## Records shown

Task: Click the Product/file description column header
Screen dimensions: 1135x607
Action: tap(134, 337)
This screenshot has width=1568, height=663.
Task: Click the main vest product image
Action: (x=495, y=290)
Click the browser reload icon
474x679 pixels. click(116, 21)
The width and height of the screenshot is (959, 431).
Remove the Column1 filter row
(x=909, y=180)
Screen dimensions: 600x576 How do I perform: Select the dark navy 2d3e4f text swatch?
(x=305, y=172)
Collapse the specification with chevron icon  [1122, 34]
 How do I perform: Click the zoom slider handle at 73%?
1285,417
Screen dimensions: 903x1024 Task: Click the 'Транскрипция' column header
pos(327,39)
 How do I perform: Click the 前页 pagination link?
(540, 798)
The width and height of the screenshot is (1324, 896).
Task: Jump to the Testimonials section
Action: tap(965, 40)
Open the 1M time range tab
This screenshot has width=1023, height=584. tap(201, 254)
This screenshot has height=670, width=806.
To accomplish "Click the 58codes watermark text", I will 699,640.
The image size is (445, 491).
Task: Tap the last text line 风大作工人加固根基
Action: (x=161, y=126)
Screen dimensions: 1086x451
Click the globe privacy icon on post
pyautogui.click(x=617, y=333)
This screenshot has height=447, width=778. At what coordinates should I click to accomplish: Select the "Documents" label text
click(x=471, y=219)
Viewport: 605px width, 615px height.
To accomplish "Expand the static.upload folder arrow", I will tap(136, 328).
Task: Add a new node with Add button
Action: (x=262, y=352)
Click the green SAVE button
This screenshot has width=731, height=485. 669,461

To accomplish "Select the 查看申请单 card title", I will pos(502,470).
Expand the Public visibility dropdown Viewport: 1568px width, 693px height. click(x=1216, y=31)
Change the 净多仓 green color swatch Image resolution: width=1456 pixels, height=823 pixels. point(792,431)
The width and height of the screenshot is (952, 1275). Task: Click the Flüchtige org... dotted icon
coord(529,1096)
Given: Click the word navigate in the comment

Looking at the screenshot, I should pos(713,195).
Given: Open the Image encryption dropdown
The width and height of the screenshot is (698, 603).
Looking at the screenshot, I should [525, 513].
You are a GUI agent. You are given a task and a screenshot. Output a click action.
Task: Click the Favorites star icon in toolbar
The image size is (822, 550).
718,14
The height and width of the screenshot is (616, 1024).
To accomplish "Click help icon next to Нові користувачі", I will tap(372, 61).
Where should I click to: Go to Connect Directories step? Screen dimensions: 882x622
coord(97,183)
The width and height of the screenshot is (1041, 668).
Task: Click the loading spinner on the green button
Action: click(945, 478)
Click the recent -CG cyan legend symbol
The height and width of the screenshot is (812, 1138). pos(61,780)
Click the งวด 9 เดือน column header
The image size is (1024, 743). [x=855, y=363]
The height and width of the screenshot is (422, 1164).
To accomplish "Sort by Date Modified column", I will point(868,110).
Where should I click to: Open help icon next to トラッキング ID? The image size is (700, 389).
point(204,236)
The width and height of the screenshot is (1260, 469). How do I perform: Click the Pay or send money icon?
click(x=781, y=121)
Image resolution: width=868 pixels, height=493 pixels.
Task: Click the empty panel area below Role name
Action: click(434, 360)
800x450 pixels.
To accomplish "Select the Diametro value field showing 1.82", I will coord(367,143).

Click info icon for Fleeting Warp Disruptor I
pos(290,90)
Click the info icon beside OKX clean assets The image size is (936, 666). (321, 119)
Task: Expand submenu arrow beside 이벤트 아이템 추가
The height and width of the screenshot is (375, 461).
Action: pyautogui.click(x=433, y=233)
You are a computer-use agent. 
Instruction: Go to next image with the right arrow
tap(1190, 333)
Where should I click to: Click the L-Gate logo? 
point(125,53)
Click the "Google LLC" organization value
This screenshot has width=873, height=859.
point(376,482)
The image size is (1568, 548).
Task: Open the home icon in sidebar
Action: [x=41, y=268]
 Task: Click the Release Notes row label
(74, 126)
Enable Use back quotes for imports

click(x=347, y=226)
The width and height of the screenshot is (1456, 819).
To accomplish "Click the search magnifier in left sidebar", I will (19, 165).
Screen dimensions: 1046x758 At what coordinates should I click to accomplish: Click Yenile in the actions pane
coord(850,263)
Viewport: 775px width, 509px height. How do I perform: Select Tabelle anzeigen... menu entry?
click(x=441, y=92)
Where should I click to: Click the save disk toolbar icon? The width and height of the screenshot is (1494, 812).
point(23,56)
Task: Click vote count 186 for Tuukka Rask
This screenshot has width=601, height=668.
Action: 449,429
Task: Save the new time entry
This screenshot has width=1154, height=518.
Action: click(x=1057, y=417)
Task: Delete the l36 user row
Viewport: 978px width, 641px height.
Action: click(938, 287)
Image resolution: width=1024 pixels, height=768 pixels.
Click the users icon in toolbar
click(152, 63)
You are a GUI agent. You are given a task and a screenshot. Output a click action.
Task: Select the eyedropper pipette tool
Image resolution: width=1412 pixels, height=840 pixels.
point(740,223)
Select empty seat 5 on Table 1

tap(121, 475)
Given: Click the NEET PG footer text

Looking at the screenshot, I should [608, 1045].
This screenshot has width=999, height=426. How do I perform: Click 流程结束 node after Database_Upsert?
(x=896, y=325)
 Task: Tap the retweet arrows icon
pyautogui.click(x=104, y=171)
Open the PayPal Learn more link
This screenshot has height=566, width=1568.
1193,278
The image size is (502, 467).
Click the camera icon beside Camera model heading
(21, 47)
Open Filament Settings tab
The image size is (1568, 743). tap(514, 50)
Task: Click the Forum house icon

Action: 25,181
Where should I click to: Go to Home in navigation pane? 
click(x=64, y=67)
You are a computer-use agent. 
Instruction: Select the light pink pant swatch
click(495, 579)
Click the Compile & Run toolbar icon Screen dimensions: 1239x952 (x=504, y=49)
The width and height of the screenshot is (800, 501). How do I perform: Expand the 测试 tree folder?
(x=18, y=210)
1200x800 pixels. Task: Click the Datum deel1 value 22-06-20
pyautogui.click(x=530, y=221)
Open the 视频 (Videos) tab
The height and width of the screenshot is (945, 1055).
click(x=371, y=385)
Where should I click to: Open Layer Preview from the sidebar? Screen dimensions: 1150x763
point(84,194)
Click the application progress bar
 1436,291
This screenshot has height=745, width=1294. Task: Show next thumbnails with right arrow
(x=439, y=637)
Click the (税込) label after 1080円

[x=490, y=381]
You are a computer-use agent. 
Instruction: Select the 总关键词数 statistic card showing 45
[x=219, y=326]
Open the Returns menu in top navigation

## The task
An exact copy of the data is needed.

## Response below
Task: Click the Product/file description column header
Screen dimensions: 1135x607
Action: tap(134, 337)
This screenshot has width=1568, height=663.
Task: Click the main vest product image
Action: (x=495, y=290)
Click the browser reload icon
474x679 pixels. click(116, 21)
The width and height of the screenshot is (959, 431).
Remove the Column1 filter row
(x=909, y=180)
Screen dimensions: 600x576 How do I perform: Select the dark navy 2d3e4f text swatch?
(x=305, y=172)
Collapse the specification with chevron icon  [1122, 34]
 How do I perform: Click the zoom slider handle at 73%?
1285,417
Screen dimensions: 903x1024 Task: Click the 'Транскрипция' column header
pos(327,39)
 How do I perform: Click the 前页 pagination link?
(540, 798)
The width and height of the screenshot is (1324, 896).
Task: Jump to the Testimonials section
Action: tap(965, 40)
Open the 1M time range tab
This screenshot has width=1023, height=584. tap(201, 254)
This screenshot has height=670, width=806.
To accomplish "Click the 58codes watermark text", I will 699,640.
The image size is (445, 491).
Task: Tap the last text line 风大作工人加固根基
Action: (x=161, y=126)
Screen dimensions: 1086x451
Click the globe privacy icon on post
pyautogui.click(x=617, y=333)
This screenshot has height=447, width=778. At what coordinates should I click to accomplish: Select the "Documents" label text
click(x=471, y=219)
Viewport: 605px width, 615px height.
To accomplish "Expand the static.upload folder arrow", I will tap(136, 328).
Task: Add a new node with Add button
Action: (x=262, y=352)
Click the green SAVE button
This screenshot has width=731, height=485. 669,461

To accomplish "Select the 查看申请单 card title", I will pos(502,470).
Expand the Public visibility dropdown Viewport: 1568px width, 693px height. click(x=1216, y=31)
Change the 净多仓 green color swatch Image resolution: width=1456 pixels, height=823 pixels. point(792,431)
The width and height of the screenshot is (952, 1275). Task: Click the Flüchtige org... dotted icon
coord(529,1096)
Given: Click the word navigate in the comment

Looking at the screenshot, I should pos(713,195).
Given: Open the Image encryption dropdown
The width and height of the screenshot is (698, 603).
Looking at the screenshot, I should [525, 513].
You are a GUI agent. You are given a task and a screenshot. Output a click action.
Task: Click the Favorites star icon in toolbar
The image size is (822, 550).
718,14
The height and width of the screenshot is (616, 1024).
To accomplish "Click help icon next to Нові користувачі", I will tap(372, 61).
Where should I click to: Go to Connect Directories step? Screen dimensions: 882x622
coord(97,183)
The width and height of the screenshot is (1041, 668).
Task: Click the loading spinner on the green button
Action: click(945, 478)
Click the recent -CG cyan legend symbol
The height and width of the screenshot is (812, 1138). pos(61,780)
Click the งวด 9 เดือน column header
The image size is (1024, 743). [x=855, y=363]
The height and width of the screenshot is (422, 1164).
To accomplish "Sort by Date Modified column", I will point(868,110).
Where should I click to: Open help icon next to トラッキング ID? The image size is (700, 389).
point(204,236)
The width and height of the screenshot is (1260, 469). How do I perform: Click the Pay or send money icon?
click(x=781, y=121)
Image resolution: width=868 pixels, height=493 pixels.
Task: Click the empty panel area below Role name
Action: click(434, 360)
800x450 pixels.
To accomplish "Select the Diametro value field showing 1.82", I will coord(367,143).

Click info icon for Fleeting Warp Disruptor I
pos(290,90)
Click the info icon beside OKX clean assets The image size is (936, 666). (321, 119)
Task: Expand submenu arrow beside 이벤트 아이템 추가
The height and width of the screenshot is (375, 461).
Action: pyautogui.click(x=433, y=233)
You are a computer-use agent. 
Instruction: Go to next image with the right arrow
tap(1190, 333)
Where should I click to: Click the L-Gate logo? 
point(125,53)
Click the "Google LLC" organization value
This screenshot has width=873, height=859.
point(376,482)
The image size is (1568, 548).
Task: Open the home icon in sidebar
Action: [x=41, y=268]
 Task: Click the Release Notes row label
(74, 126)
Enable Use back quotes for imports

click(x=347, y=226)
The width and height of the screenshot is (1456, 819).
To accomplish "Click the search magnifier in left sidebar", I will (19, 165).
Screen dimensions: 1046x758 At what coordinates should I click to accomplish: Click Yenile in the actions pane
coord(850,263)
Viewport: 775px width, 509px height. How do I perform: Select Tabelle anzeigen... menu entry?
click(x=441, y=92)
Where should I click to: Click the save disk toolbar icon? The width and height of the screenshot is (1494, 812).
point(23,56)
Task: Click vote count 186 for Tuukka Rask
This screenshot has width=601, height=668.
Action: 449,429
Task: Save the new time entry
This screenshot has width=1154, height=518.
Action: click(x=1057, y=417)
Task: Delete the l36 user row
Viewport: 978px width, 641px height.
Action: click(938, 287)
Image resolution: width=1024 pixels, height=768 pixels.
Click the users icon in toolbar
click(152, 63)
You are a GUI agent. You are given a task and a screenshot. Output a click action.
Task: Select the eyedropper pipette tool
Image resolution: width=1412 pixels, height=840 pixels.
point(740,223)
Select empty seat 5 on Table 1

tap(121, 475)
Given: Click the NEET PG footer text

Looking at the screenshot, I should [608, 1045].
This screenshot has width=999, height=426. How do I perform: Click 流程结束 node after Database_Upsert?
(x=896, y=325)
 Task: Tap the retweet arrows icon
pyautogui.click(x=104, y=171)
Open the PayPal Learn more link
This screenshot has height=566, width=1568.
1193,278
The image size is (502, 467).
Click the camera icon beside Camera model heading
(21, 47)
Open Filament Settings tab
The image size is (1568, 743). tap(514, 50)
Task: Click the Forum house icon

Action: 25,181
Where should I click to: Go to Home in navigation pane? 
click(x=64, y=67)
You are a computer-use agent. 
Instruction: Select the light pink pant swatch
click(495, 579)
Click the Compile & Run toolbar icon Screen dimensions: 1239x952 (x=504, y=49)
The width and height of the screenshot is (800, 501). How do I perform: Expand the 测试 tree folder?
(x=18, y=210)
1200x800 pixels. Task: Click the Datum deel1 value 22-06-20
pyautogui.click(x=530, y=221)
Open the 视频 (Videos) tab
The height and width of the screenshot is (945, 1055).
click(x=371, y=385)
Where should I click to: Open Layer Preview from the sidebar? Screen dimensions: 1150x763
point(84,194)
Click the application progress bar
 1436,291
This screenshot has height=745, width=1294. Task: Show next thumbnails with right arrow
(x=439, y=637)
Click the (税込) label after 1080円

[x=490, y=381]
You are a computer-use agent. 
Instruction: Select the 总关键词数 statistic card showing 45
[x=219, y=326]
Open the Returns menu in top navigation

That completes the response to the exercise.